• [Task directions] Render as a numbered list the records from the line containing "The width and height of the screenshot is (1568, 561)." through the line containing "Action: point(709,361)", omitting blank lines and including nothing else.

• [Data records]
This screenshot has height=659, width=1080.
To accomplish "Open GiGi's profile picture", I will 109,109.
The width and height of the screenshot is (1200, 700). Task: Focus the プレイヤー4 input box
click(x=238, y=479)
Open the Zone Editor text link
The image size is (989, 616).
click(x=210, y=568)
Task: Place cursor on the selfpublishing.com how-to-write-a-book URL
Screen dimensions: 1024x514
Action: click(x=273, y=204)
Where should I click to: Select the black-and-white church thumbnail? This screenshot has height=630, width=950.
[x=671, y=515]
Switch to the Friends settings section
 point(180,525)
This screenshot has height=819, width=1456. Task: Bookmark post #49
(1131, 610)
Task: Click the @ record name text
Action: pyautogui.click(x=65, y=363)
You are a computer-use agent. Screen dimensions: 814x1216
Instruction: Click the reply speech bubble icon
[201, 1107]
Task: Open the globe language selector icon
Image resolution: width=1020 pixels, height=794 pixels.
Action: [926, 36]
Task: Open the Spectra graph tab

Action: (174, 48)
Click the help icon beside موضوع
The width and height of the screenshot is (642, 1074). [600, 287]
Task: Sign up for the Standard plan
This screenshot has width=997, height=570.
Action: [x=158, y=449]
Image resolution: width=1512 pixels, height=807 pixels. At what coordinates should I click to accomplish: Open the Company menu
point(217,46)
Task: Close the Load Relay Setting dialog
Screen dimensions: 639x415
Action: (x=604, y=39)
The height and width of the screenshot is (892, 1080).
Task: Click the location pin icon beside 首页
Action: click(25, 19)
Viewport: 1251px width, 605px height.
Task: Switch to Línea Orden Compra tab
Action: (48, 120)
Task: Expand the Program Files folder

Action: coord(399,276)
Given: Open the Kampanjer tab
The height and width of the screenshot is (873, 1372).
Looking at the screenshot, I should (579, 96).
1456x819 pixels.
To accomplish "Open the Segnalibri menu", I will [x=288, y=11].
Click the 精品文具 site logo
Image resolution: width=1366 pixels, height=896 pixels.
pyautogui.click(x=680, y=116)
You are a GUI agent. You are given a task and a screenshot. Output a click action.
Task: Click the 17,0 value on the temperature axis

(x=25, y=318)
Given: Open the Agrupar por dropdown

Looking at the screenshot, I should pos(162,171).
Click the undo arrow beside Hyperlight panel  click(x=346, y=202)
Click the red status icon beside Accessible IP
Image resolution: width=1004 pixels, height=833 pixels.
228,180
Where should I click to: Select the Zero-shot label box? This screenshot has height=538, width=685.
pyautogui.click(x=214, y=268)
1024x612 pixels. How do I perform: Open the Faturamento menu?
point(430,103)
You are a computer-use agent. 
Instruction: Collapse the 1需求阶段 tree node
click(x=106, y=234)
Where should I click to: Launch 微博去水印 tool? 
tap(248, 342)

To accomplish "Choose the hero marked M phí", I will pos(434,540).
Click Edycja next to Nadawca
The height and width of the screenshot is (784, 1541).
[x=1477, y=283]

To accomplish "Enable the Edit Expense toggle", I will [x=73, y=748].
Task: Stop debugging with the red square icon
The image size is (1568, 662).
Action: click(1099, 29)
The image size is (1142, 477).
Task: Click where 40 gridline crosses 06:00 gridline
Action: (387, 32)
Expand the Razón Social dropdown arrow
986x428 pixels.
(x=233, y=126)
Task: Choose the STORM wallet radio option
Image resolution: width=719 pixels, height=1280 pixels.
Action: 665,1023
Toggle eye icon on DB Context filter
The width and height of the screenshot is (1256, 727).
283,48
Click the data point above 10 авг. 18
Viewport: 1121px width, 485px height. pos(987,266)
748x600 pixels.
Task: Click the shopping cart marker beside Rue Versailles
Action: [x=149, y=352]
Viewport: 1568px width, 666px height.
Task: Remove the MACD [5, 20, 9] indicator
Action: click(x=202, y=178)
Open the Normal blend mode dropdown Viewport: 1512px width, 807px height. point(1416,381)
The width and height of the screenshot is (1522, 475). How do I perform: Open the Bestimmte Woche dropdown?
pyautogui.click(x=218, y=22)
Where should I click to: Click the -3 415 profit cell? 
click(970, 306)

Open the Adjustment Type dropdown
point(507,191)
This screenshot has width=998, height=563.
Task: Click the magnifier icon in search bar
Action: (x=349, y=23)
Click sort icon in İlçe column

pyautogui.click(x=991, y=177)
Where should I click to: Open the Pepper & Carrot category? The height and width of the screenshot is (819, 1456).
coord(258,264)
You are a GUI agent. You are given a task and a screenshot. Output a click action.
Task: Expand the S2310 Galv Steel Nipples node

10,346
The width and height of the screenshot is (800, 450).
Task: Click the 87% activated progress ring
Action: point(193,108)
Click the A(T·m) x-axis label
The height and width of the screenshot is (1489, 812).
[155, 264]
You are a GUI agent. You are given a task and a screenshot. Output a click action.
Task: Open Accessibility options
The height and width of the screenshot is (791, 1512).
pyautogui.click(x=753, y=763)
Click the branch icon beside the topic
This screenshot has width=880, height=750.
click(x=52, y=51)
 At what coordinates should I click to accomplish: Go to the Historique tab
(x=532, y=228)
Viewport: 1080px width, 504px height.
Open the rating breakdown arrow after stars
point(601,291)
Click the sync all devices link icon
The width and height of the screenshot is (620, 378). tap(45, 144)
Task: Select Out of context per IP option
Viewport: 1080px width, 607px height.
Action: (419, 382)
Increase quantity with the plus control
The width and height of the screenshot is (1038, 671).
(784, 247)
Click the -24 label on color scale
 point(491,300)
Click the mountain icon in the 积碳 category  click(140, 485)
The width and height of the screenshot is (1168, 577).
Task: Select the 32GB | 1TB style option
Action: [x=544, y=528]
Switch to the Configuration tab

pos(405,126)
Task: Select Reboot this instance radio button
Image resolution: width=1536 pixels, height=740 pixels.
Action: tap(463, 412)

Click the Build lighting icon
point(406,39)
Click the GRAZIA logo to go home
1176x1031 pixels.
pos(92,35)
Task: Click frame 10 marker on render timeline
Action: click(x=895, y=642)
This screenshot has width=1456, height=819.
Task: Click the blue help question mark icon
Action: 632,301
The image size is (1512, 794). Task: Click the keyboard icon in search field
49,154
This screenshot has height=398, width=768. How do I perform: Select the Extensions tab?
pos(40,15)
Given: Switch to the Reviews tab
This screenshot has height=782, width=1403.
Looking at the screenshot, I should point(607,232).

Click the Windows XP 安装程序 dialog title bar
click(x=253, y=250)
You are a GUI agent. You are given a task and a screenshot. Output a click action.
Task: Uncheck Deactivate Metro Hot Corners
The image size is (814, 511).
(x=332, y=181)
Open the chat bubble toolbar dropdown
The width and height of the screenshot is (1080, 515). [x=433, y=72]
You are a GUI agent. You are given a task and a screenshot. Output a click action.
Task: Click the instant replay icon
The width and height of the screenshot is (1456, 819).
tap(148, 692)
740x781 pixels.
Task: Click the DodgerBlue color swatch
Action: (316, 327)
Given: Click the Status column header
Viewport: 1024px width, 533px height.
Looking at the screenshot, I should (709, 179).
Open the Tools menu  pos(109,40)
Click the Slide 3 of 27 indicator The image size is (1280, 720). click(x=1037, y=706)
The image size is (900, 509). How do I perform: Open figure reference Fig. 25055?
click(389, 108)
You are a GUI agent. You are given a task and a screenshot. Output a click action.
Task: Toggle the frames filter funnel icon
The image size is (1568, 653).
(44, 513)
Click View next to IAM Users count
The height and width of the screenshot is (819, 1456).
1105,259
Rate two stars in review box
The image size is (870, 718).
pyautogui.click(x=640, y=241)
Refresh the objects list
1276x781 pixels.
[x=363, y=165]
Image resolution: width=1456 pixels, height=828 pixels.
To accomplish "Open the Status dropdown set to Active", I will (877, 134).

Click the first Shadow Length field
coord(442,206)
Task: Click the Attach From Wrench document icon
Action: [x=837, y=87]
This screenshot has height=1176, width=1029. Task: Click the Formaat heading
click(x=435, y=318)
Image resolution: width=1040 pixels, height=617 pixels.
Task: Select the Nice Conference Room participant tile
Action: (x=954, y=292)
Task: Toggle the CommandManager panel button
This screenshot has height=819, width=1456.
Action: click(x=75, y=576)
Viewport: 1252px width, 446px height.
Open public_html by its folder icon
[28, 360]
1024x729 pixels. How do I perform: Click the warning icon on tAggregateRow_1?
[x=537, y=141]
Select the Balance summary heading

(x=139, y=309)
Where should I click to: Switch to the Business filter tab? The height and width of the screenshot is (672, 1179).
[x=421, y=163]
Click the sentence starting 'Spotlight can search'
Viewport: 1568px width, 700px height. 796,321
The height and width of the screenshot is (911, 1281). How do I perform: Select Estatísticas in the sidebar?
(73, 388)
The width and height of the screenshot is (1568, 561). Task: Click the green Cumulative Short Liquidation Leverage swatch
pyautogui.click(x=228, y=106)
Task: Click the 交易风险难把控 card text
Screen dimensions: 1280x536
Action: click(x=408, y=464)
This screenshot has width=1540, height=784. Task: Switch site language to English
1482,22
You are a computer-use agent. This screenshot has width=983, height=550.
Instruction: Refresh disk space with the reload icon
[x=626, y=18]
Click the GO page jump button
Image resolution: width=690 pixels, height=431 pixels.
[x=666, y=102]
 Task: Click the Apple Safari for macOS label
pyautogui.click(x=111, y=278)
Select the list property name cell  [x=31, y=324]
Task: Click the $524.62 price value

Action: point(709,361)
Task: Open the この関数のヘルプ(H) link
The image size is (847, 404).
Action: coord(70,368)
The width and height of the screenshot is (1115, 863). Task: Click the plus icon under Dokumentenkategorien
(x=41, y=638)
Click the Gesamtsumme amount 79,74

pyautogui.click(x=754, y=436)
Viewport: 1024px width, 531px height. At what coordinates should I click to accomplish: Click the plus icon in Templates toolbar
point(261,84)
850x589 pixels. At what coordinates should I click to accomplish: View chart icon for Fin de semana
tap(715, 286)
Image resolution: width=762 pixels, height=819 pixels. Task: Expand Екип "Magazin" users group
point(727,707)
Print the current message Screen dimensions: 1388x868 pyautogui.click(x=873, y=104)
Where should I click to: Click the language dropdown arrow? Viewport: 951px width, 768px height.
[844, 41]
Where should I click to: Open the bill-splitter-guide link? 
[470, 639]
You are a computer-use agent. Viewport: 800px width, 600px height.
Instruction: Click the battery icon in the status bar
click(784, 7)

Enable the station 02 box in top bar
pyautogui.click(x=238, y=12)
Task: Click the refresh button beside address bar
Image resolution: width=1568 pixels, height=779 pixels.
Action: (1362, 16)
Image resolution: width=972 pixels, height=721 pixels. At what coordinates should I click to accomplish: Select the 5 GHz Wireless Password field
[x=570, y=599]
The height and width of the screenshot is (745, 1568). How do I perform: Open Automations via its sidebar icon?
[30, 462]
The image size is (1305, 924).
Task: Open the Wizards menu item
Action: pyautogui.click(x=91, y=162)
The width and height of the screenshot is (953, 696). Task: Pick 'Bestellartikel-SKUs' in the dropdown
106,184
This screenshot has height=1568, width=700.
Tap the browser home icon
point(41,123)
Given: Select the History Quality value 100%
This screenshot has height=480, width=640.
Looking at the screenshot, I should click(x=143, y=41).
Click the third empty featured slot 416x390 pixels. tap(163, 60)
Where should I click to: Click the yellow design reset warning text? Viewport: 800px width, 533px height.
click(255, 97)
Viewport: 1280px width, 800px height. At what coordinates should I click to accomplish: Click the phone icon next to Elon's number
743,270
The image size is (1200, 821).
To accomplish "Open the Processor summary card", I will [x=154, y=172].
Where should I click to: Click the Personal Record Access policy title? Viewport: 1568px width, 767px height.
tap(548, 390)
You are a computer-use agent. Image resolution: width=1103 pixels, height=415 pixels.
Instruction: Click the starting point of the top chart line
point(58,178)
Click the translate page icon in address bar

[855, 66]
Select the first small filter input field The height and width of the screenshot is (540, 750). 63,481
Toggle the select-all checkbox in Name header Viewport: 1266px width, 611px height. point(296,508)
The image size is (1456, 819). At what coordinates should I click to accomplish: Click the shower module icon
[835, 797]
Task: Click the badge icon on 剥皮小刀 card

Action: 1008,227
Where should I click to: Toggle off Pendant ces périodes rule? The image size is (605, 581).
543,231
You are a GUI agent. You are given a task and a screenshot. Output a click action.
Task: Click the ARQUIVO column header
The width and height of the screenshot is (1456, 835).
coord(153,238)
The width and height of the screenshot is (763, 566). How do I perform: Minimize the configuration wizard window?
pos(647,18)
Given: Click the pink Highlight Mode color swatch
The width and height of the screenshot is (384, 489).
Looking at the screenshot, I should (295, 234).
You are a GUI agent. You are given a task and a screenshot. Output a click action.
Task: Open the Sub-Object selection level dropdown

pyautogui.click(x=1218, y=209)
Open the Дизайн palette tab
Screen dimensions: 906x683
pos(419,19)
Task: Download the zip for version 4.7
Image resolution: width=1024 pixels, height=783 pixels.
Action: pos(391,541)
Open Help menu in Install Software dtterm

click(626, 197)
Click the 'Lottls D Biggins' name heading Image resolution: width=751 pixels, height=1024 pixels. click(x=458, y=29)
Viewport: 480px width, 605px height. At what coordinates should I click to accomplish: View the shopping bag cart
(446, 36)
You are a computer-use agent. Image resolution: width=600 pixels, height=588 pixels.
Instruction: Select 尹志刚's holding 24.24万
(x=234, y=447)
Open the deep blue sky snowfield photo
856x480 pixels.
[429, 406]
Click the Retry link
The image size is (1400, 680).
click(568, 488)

• [Exercise response]
1. The width and height of the screenshot is (1568, 561). Task: Click the green Cumulative Short Liquidation Leverage swatch
2. pyautogui.click(x=228, y=106)
3. Task: Click the 交易风险难把控 card text
4. Screen dimensions: 1280x536
5. Action: click(x=408, y=464)
6. This screenshot has width=1540, height=784. Task: Switch site language to English
7. 1482,22
8. You are a computer-use agent. This screenshot has width=983, height=550.
9. Instruction: Refresh disk space with the reload icon
10. [x=626, y=18]
11. Click the GO page jump button
12. Image resolution: width=690 pixels, height=431 pixels.
13. [x=666, y=102]
14.  Task: Click the Apple Safari for macOS label
15. pyautogui.click(x=111, y=278)
16. Select the list property name cell  [x=31, y=324]
17. Task: Click the $524.62 price value
18. Action: point(709,361)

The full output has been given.